▶ **DATA RECORDS**:

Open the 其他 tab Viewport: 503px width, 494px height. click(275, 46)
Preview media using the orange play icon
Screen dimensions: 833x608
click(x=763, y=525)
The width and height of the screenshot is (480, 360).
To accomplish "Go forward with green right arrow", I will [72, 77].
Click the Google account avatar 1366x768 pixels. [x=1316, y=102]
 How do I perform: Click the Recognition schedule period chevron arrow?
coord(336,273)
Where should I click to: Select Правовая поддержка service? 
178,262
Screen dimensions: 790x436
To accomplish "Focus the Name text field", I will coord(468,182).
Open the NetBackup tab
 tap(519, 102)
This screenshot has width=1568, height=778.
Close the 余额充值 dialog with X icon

▶ **WORK INSTRUCTIONS**:
Please output the listing in full, exactly as it was given above.

▶ **TASK RESULT**:
Open the 其他 tab Viewport: 503px width, 494px height. click(275, 46)
Preview media using the orange play icon
Screen dimensions: 833x608
click(x=763, y=525)
The width and height of the screenshot is (480, 360).
To accomplish "Go forward with green right arrow", I will [72, 77].
Click the Google account avatar 1366x768 pixels. [x=1316, y=102]
 How do I perform: Click the Recognition schedule period chevron arrow?
coord(336,273)
Where should I click to: Select Правовая поддержка service? 
178,262
Screen dimensions: 790x436
To accomplish "Focus the Name text field", I will coord(468,182).
Open the NetBackup tab
 tap(519, 102)
This screenshot has width=1568, height=778.
Close the 余额充值 dialog with X icon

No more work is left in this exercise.